Nosso professor BRUNO GOMES HOSP
- PI – Geografia, lotado na E. M. João Proença foi um dos vencedores do concurso
com a resenha do livro: ENSAIO SOBRE A CEGUEIRA, José Saramago, Companhia
das Letras.
RESENHA
Talvez não o melhor ou mais
premiado livro de José Saramago, mas com certeza um dos mais famosos e
questionadores, “Ensaio Sobre a Cegueira” nos apresenta a história de um homem
que de repente fica cego, sem nenhum motivo plausível. Porém, não é uma
cegueira comum, negra, trata-se de uma cegueira branca (“como se tivesse caído
num mar de leite”), como se o excesso de luz, simbolizando a variedade enorme e
veloz de informação, típico de nosso tempo, tivesse-o cegado.

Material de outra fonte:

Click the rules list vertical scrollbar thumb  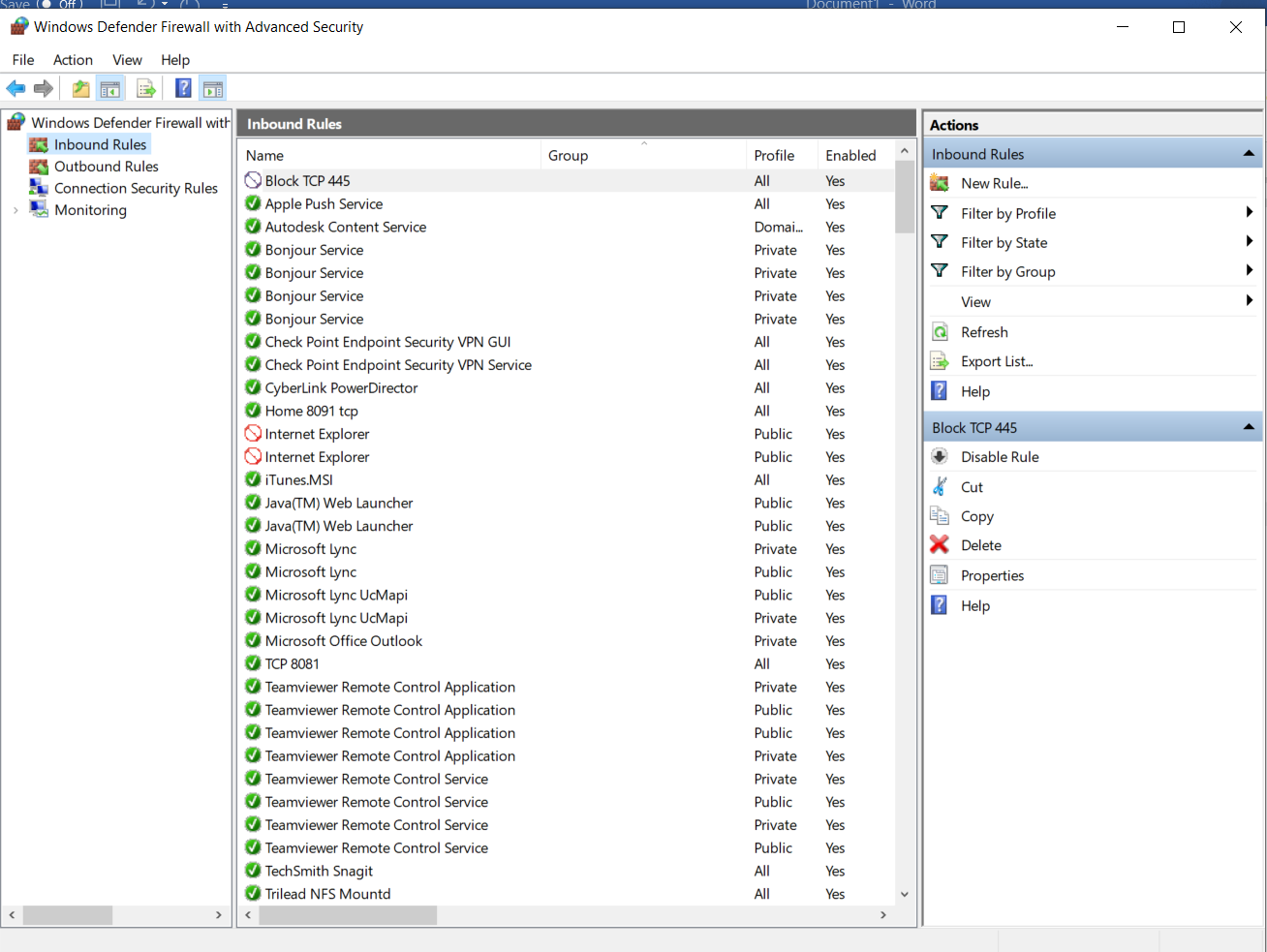[905, 197]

Com o decorrer da história,
percebe-se que, uma a uma, as pessoas passam a sofrer da mesma cegueira, até
chegar ao ponto de todos ficarem cegos; todos menos a mulher do médico que
atendeu o primeiro cego. Assim, a história começa a tomar forma, e a busca por
uma resposta àquela situação nos envolve no enredo do livro.
Entretanto, a cegueira é só o
pano de fundo para uma análise da sociedade e da natureza humana, que nos leva
a observar de perto as reações primitivas do ser humano diante a um mundo
caótico, sem leis, governos, lares, onde o pior da humanidade fica estampado,
sem pudores, através de situações vividas por um grupo de pessoas que inclui o
“primeiro cego”, a “mulher do primeiro cego”, o “médico” e a “mulher do médico”

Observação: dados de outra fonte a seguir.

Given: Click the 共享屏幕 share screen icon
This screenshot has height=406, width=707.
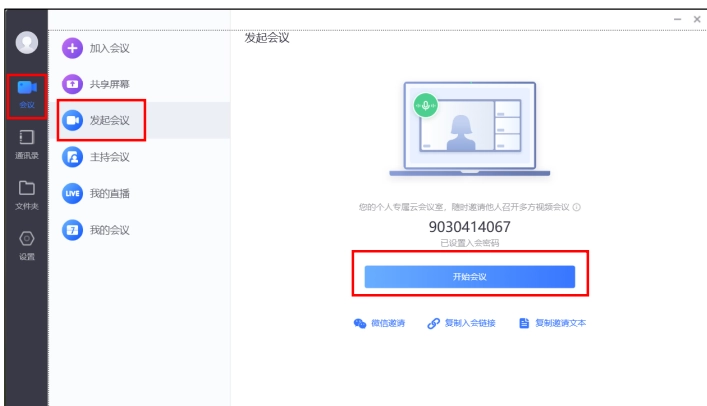Looking at the screenshot, I should click(72, 84).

(a única a enxergar), uma “rapariga de óculos escuros”, um „rapazinho
estrábico”, um “velho de venda preta” (que já era cego antes do acontecimento,
mas que teve sua cegueira “branqueada” como a dos outros) e um “cão de
lágrimas”.
A ausência de nomes é outro ponto
que chama atenção nessa obra de Saramago, os personagens são chamados como sua
primeira aparição os definiu, como se a primeira impressão fosse tão forte que
tivesse ficado embutida na forma de “enxergar o outro” (entre aspas, já que
eram cegos). Essa forma de caracterizar os personagens revela uma crítica forte
às conclusões e julgamentos precipitados que podemos fazer do outro logo ao conhecê-lo.

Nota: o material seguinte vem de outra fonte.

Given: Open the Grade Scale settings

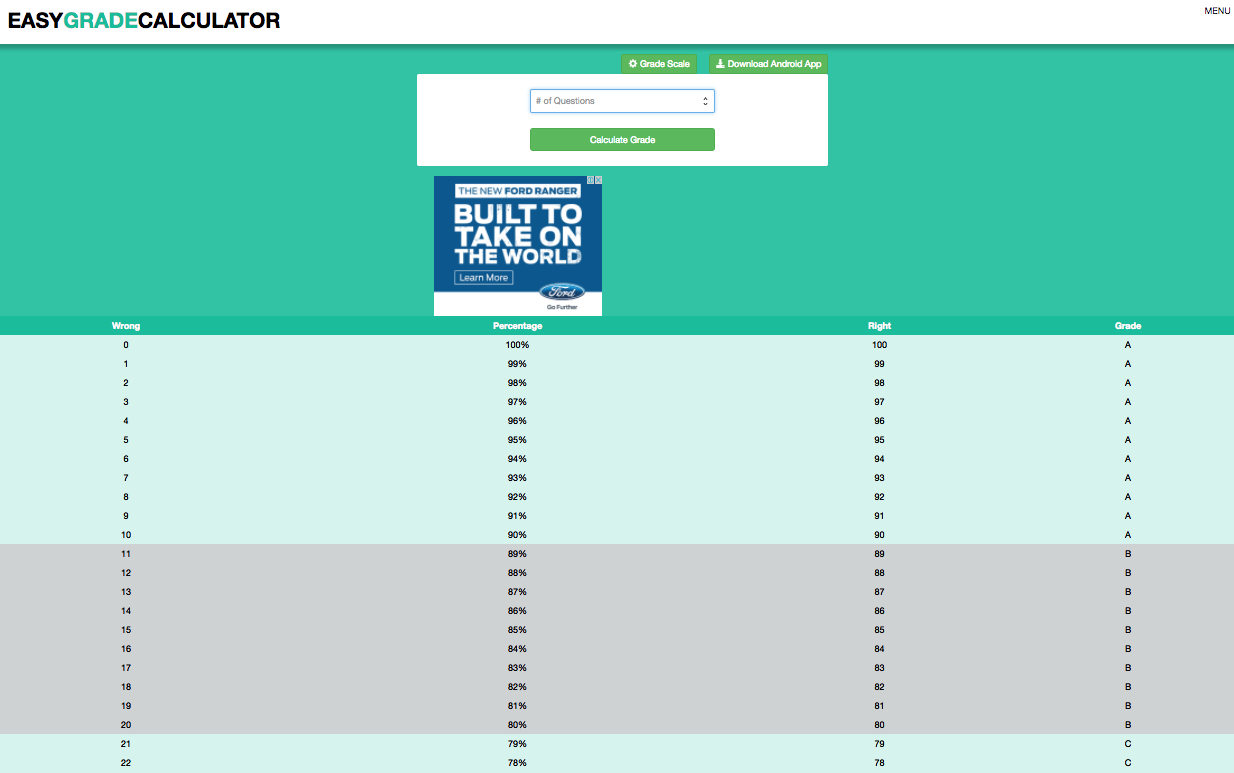Looking at the screenshot, I should point(659,64).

Dentre os vários pontos da trama,
destaca-se o fato da mulher do médico enxergar. Por que isso acontece? Seria
ela especial? Imune? Não há respostas para essas perguntas, talvez seja só mais
uma forma de Saramago exaltar as qualidades femininas, como sempre faz em suas
obras (sempre dedicadas à sua companheira Pilar); talvez pelo fato dela
apresentar uma personalidade mais humana, enxergar o mundo por uma ótica mais
compreensiva, inerte aos pudores e dogmas sociais. Isso não chega a ter
importância, o fato é que ela se torna a principal personagem da história,
sendo responsável por guiar o grupo e protegê-los dos perigos do mundo no qual
estão inseridos. Ela seria a consciência daquele mundo e, possivelmente, o
alter ego do autor, responsável pela narração e por nos conduzir junto aos
peregrinos cegos.
O título não se resume à tal
cegueira branca, o livro realmente faz um ensaio superficial sobre os tipos de
cegueiras, físicas ou não, mas nos remete a repararmos na mais comum e maléfica
das cegueiras, a cegueira imposta pela sociedade: uma barreira que não nos
permite enxergar o que realmente importa nas relações humanas e na maneira de
vermos o mundo. Barreira derrubada no decorrer da trama que nos deixa em xeque
a todo o momento conosco mesmo e nossas convicções, nos remetendo à frase que
define o livro: “Se podes olhar, vê. Se podes ver, repara.” (José Saramago).